Multiprocessing and/or multithreading problem - CmdStanPy

Hi Stan Community,

I’m trying to use reduce_sum in my Stan model to parallelize computations across multiple threads. While the model runs without errors, I noticed in the Mac Activity Monitor that each chain only uses 1 thread, even though I configured threads_per_chain to be 4 and set STAN_NUM_THREADS=4. I’m using a MacBook Pro 2021, M1 Pro, 16 GB Ram, 8 CPU, Sequoia 15.2, CmdStan 2.32.1, CmdStanPy 1.1.0.

Here is the setup and code I’m using:

  • bernoulli_reduce_sum.stan

functions {
  real partial_sum(array[] int y_slice, int start, int end, real theta) {
    return bernoulli_lpmf(y_slice | theta);
  }
}

data {
  int<lower=0> N;
  int<lower=0, upper=1> y[N];
}

transformed data {
  int grainsize = 1;
}

parameters {
  real<lower=0, upper=1> theta;
}

model {
  theta ~ beta(1,1);  // uniform prior on interval 0,1
  target += reduce_sum(partial_sum, y, grainsize, theta);
}
  • Python Code
from cmdstanpy import CmdStanModel

# Set the number of threads
os.environ['STAN_NUM_THREADS'] = '4'  # 4 threads per chain

# Paths to Stan model and data
stan_file = 'models/examples/bernoulli/bernoulli_reduce_sum.stan'
data_file = 'models/examples/bernoulli/bernoulli.data.json'

# Compile the model
model = CmdStanModel(stan_file=stan_file)

# Here I tried with the 'STAN_THREADS = True', but only run one CPU with a lot of threads.
# model = CmdStanModel(stan_file=stan_file_reduce_sum, cpp_options={"STAN_THREADS": True}, compile="force")

# Run sampling with multi-threading
fit = model.sample(
    data=data_file,
    chains=4,               # Number of parallel chains
    parallel_chains=4,      # Each chain runs in its own process
    threads_per_chain=4     # Number of threads per chain
)

The problem is in Mac Activity Monitor is shown that only 4 cores are used, and, when the STAN_THREADS=True parameter is set, it uses only 1 core, with 8 threads but is slower that the original run. The expected behaviour is to have all 8 cores running 8 chains, and each core, with 4 threads, is it really possible?

Thanks a lot!

Hi, to use stan threads you need to compile the stan model with cpp_options={'STAN_THREADS': True}

So adding the additional argument:
model = CmdStanModel(stan_file=stan_file, cpp_options={'STAN_THREADS': True})

Hi Garren, thanks for your answer.

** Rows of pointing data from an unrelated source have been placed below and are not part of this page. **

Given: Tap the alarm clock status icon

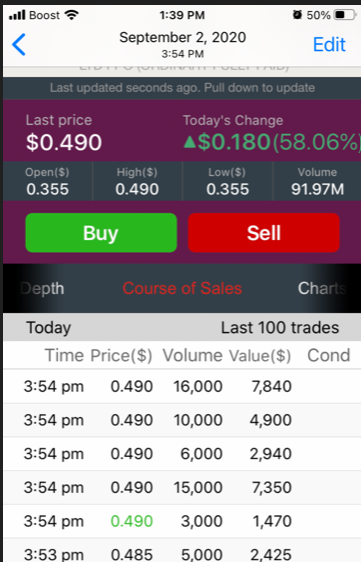Looking at the screenshot, I should pos(297,15).
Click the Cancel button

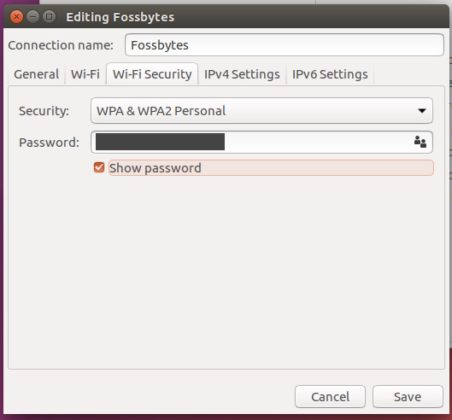(330, 397)
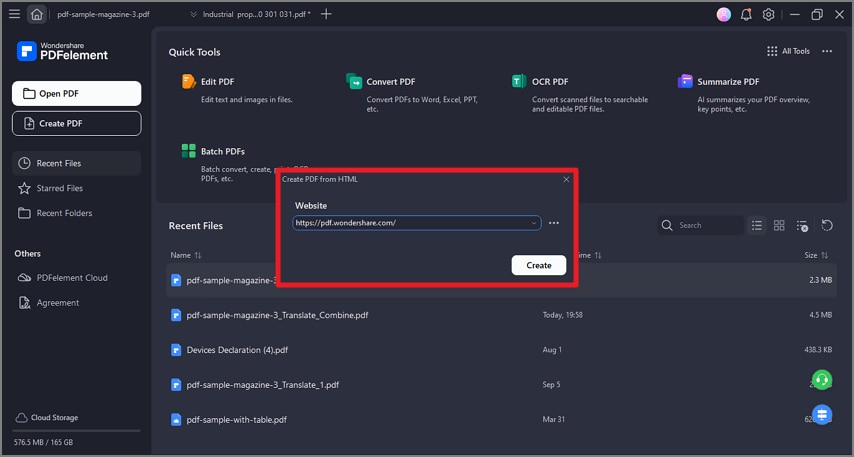854x457 pixels.
Task: Click the refresh recent files icon
Action: (x=827, y=226)
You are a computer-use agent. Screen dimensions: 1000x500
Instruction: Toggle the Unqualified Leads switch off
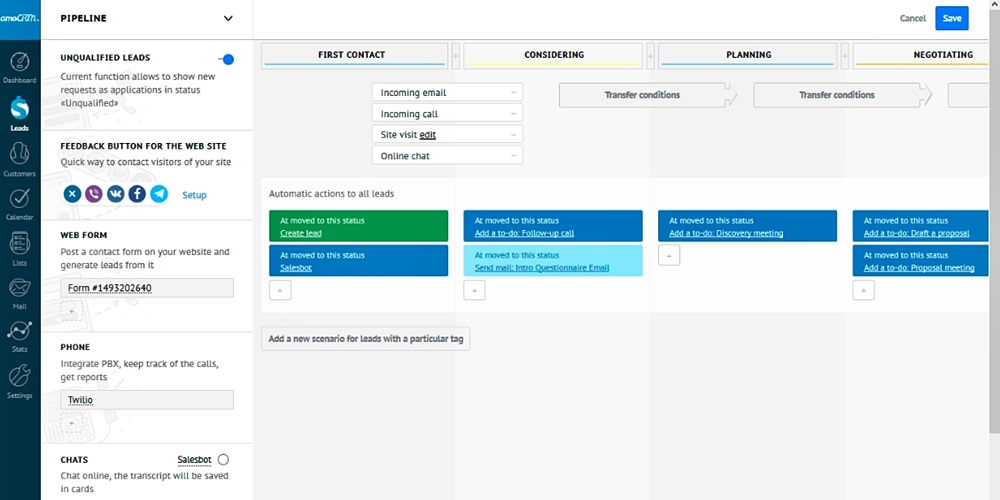point(226,60)
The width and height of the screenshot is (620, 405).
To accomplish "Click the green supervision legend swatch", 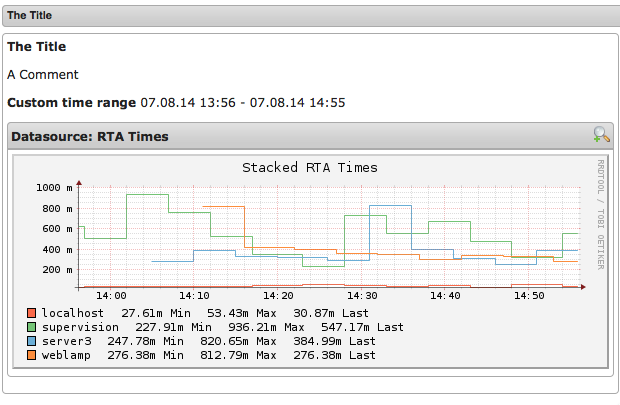I will 31,327.
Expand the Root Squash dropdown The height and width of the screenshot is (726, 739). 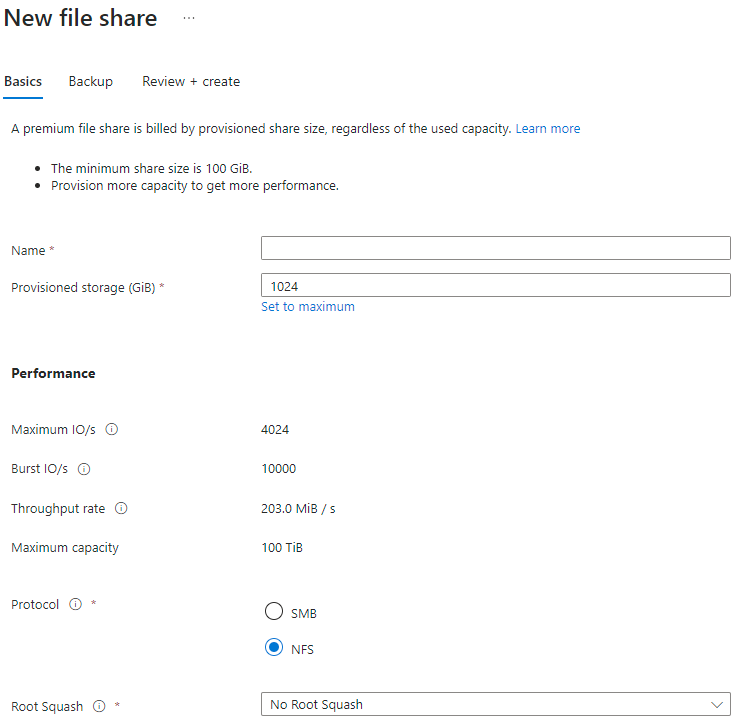495,705
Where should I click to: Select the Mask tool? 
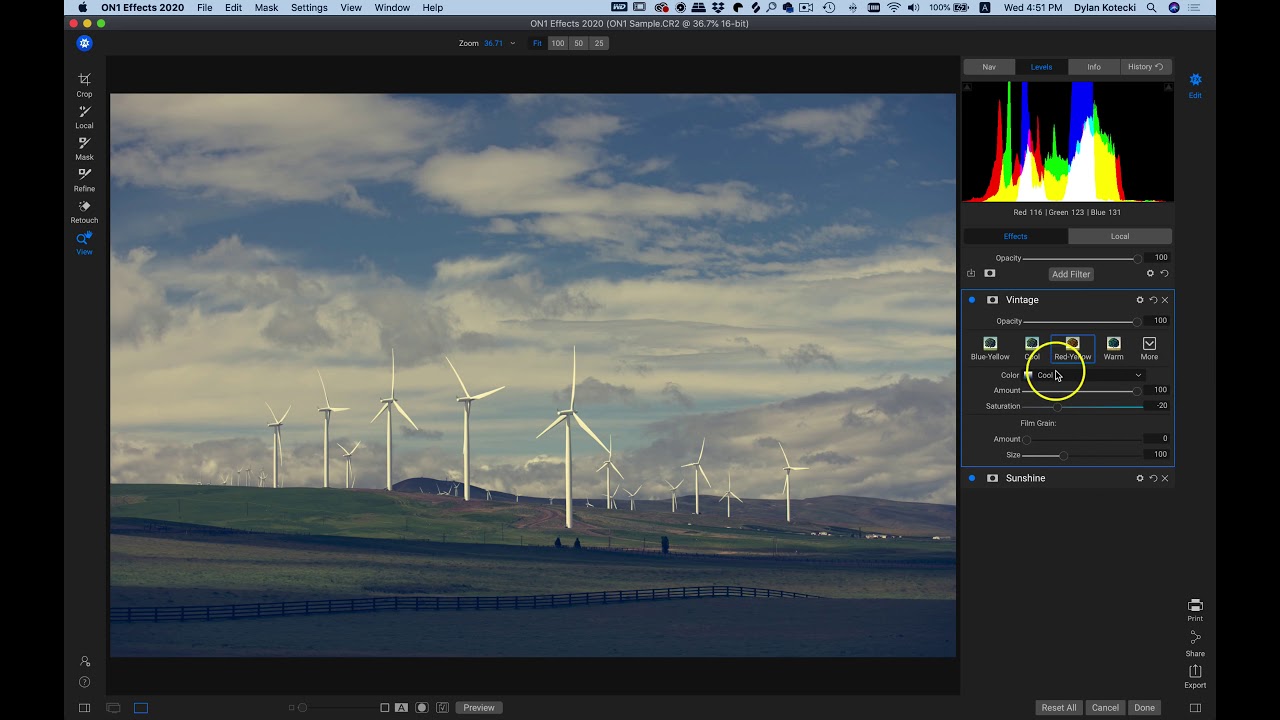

As it is shown in the code (but commented) I already tried that but it doesn’t achieve the desire behavior.

# Compile the model
model = CmdStanModel(stan_file=stan_file)

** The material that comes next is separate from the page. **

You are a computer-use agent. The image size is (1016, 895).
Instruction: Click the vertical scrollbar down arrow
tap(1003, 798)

# Here I tried with the 'STAN_THREADS = True', but only run one CPU with a lot of threads.
# model = CmdStanModel(stan_file=stan_file_reduce_sum, cpp_options={"STAN_THREADS": True}, compile="force")

What do you mean by this?

Using the attached image as example, when I run the sample with STAN_THREADS=True the Acitivty Monitor shows:

Just one Process (Name), with Threads = 8
bernoulli_red… --------- Threads = 8

Thanks!

Here the example.

That is the expected behavior with STAN_THREADS=true. All chains will be run from the same process in different threads, and if they spawn additional threads for things like reduce_sum you will have num threads > num chains.

This is advantageous over one process per thread mainly because the data will not be loaded into memory multiple redundant times. But if you want to avoid it for some reason, you can pass force_one_process_per_chain=True to sample()

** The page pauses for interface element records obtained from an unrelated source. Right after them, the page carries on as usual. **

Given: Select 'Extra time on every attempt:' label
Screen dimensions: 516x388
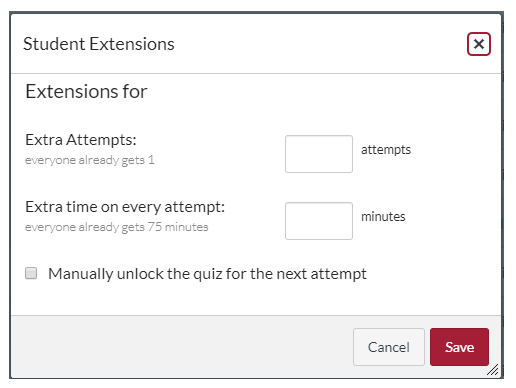Looking at the screenshot, I should pos(125,207).
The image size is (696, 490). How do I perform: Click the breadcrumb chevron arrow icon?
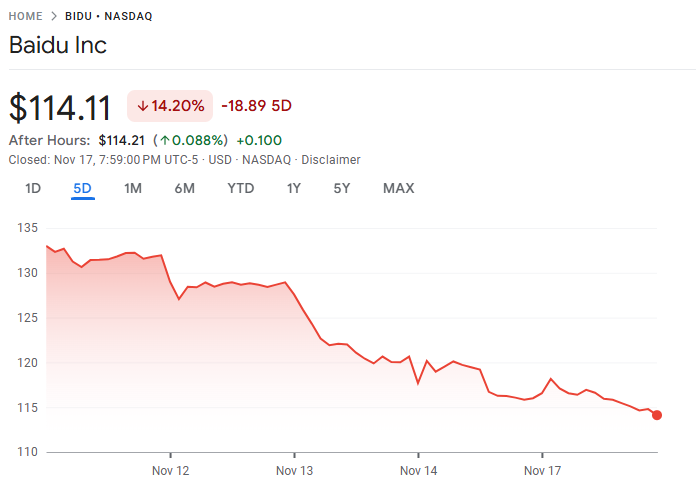pos(54,16)
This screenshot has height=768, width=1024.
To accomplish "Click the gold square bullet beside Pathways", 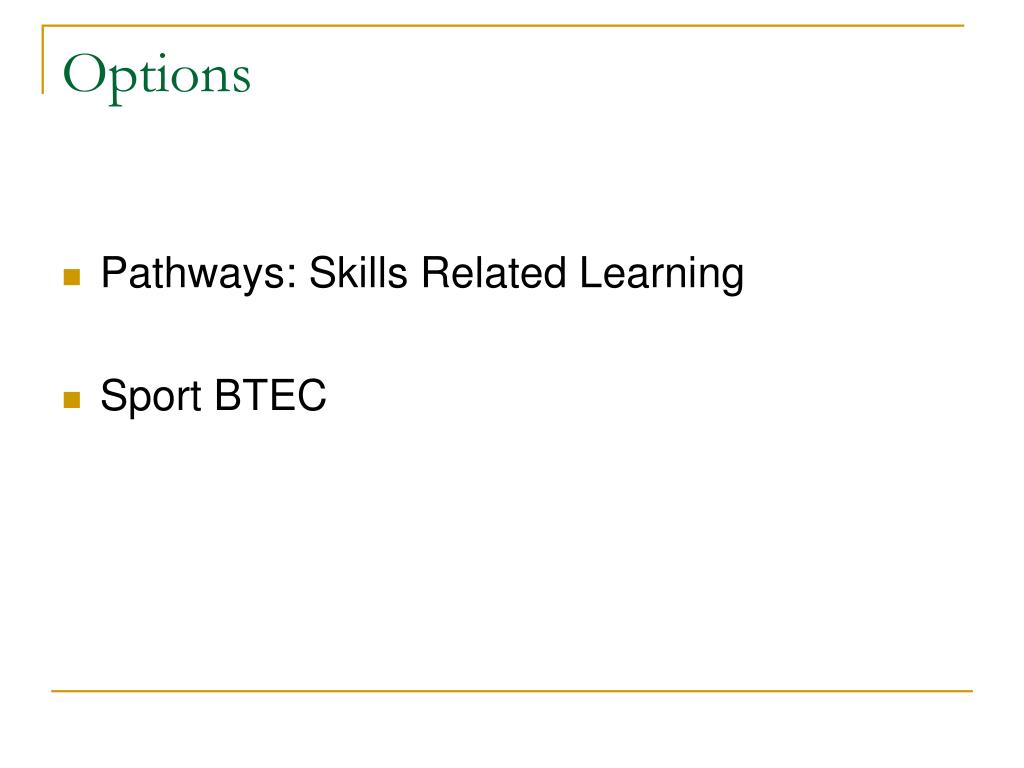I will click(x=72, y=277).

Is it possible to have N processes (N=4, for example) and in each core run M threads (M=4, for example)?

That should be possible, though I would expect it to be slightly slower than just running one process with M*N threads

I’m running an instance with N=4 chains and M=5 threads per chain with STAN THREADS=True, so, as I understood, it should run just once process with 20 threads (NxM), isn’t it?

I checked in the Activity Monitor and it’s running one process with only 8 threads, is that a constraint of my computer? should I modify another variable or ENV_VAR?

Thanks for your help and support, btw!

It’s entirely possible that the thread scheduler is deciding only 2 threads per chain are necessary – you might find differences tuning the grainsize. It’s also possible something is misconfiguring the number of threads available – can you share the code that you were running to produce that image?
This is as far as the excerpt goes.